PROVIDED PASSAGE:
Epicism · reconstructionism

The Epicist School

At least in the circles I run in nowadays, I’ve seen a resurgence in activity by the people who are followers of/inspired by the 19th century Swedish author Viktor Rydberg. They’ve published books, they’ve expanded beyond his original texts, and they’re very, very vocal on social media. They’ve been around for 25 years or so (first championed by William Reaves, who is still very active in the movement), and now call themselves the Epic School, or Epicists, after Rydberg’s main thesis that the corpus of genuine Norse myths constitutes a single vast epic narrative, and that the key to understanding it relies on such an interpretation.

Dave Martel gives a definition of Epicism over on his YouTube channel (forgive his lapses in grammar; this is a car video, so I won’t give him any grief):

…Epicism was drawn from Viktor Rydberg, and it is now being continued by Mark Puryear and the Noroenna Society, and it has the innate, the inherent, the origin intent to look at the Gods as real, because They are real, to look at the lore as real texts, not just, you know, a bunch of crap, or myth, or whatever; these are real texts. … … to stop relying on academics, to stop relying on atheists, to stop relying on, on, you know, crap, so we can, ourselves, have a proper formulaic approach to establishing, understanding, and teaching our spiritual philosophy, which not only is real, it is also legitimate. And what this does, is kind of cuts out any possible nefarious intent. And it ensures that the formula is for us, by us, as Asatru, as Heathens, as Pagans.

RECORDED INFORMATION:
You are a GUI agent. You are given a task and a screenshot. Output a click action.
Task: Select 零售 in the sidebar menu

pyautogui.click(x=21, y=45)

WRITTEN EXERCISE 1:
Answer these questions from the Epicist School post:
(a) Which 19th-century Swedish author do the Epicists follow?
(b) Who first championed the movement?
(c) In Dave Martel's definition, who is now continuing Epicism?
WRITTEN EXERCISE 2:
Carry on writing the Epicist School post from the point where it stops.
The data that comes after the Epicist School post is separate material, unconnected to it.

TASK RESULT 1:
(a) Viktor Rydberg
(b) William Reaves
(c) Mark Puryear and the Noroenna Society

TASK RESULT 2:
I’ve got to say, when I hear “stop relying on academics” my warning lights go off immediately. It feels a little… culty. Urging people to not look at the work of accepted academics who’ve spent their lives researching a particular topic? Who are objective reporters who base their conclusions on evidence? Who’ve got access to sources that laymen simply can’t easily see? Who attend conferences, write for and read journals, and otherwise interact with one another to share ideas?

And what do they replace the entire academic world with? A single 19th century author, his theories, and themselves and their interpretations and expansions of his work. Doesn’t that sound more than a little like “don’t listen to those so-called experts; they’re all wrong, and we have the real answers”?

And the reason they eschew mainstream academia isn’t because of some atheistic (or is it Christian? – they are inconsistent on that point) plot to distort pre-Christian Germanic lore for some nefarious reason, but because those mainstream academics reject their (and Rydberg’s) main thesis.

If the experts say your theory is wrong, the problem must be with the experts! It’s almost like the Flat Earthers of Heathenry.

More to come, I have no doubt, because if there’s one thing the Epicists cannot stand, it’s criticism in any form. Personally, I think it’s a sign of insecurity, but that’s entirely just my interpretation.

7 thoughts on “The Epicist School

  1. We openly invite criticism. By all means bring it on.

    Rydberg is far from the only mind we consult. We regularly make use of Carolyn Larrington, Grimm, Dumezil, Ursula Dronke and many others. The reason behind the focus on Rydberg is quite simple, he is one of the few scholars who made an honest effort to weave a cohesive epic narrative out of all the fragments of lore that have survived.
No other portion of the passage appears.